Before the pandemic, hospital executives and managers involved in designing new hospitals sought to improve the efficiency of existing care pathways. Now, their top priority is to rethink those pathways entirely. The shape of healthcare is being reconsidered everywhere, and that process has major implications for the way hospitals will look in future.
That might sound drastic, but think of the changes the pandemic has already forced through. The Chinese built a hospital in 10 days, while in many countries medical consultations shifted online. Meanwhile, existing hospitals buckled under the sudden, immense strain, according to The Guardian.
Pictures flashed around the world of Covid-19 patients sitting in their cars outside a hospital in Naples. Non-Covid patients have seen their potentially life-saving treatments postponed indefinitely.

Data shown
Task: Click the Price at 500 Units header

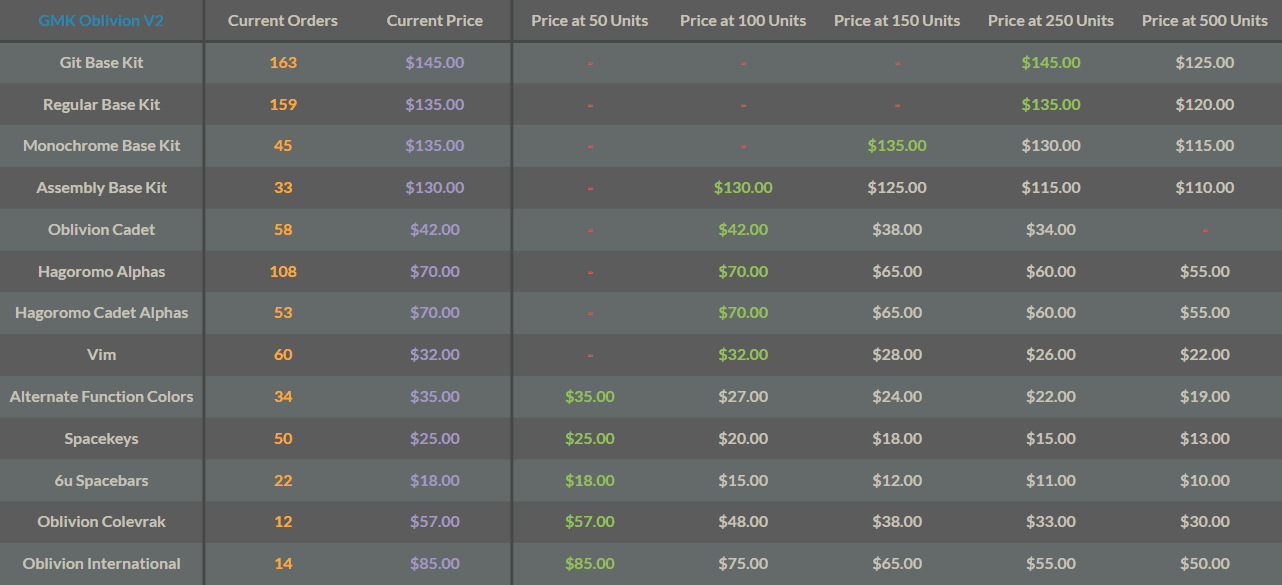Action: [1205, 21]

Task item
Extend the passage on hospital design after the pandemic, picking up after its final sentence. The listing is separate material and has no connection to the passage on hospital design after the pandemic.

Answer to this problem
None of this is surprising, says hospital architect Thomas Schinko of Vasconi Architectes in Paris, because the world’s richest countries have all but eliminated contagion from their hospitals, infectious diseases no longer being the biggest killer there. As a result, health systems are completely unadapted to this kind of disease.
The pandemic has accelerated some trends, such as the one to a hospital without walls – the hospital conceived as a digitally connected community rather than a circumscribed physical space. The twin pillars of digital health are electronic health records, which allow patient information to be shared across health systems, and telehealth, which allows patients and physicians to communicate at distance.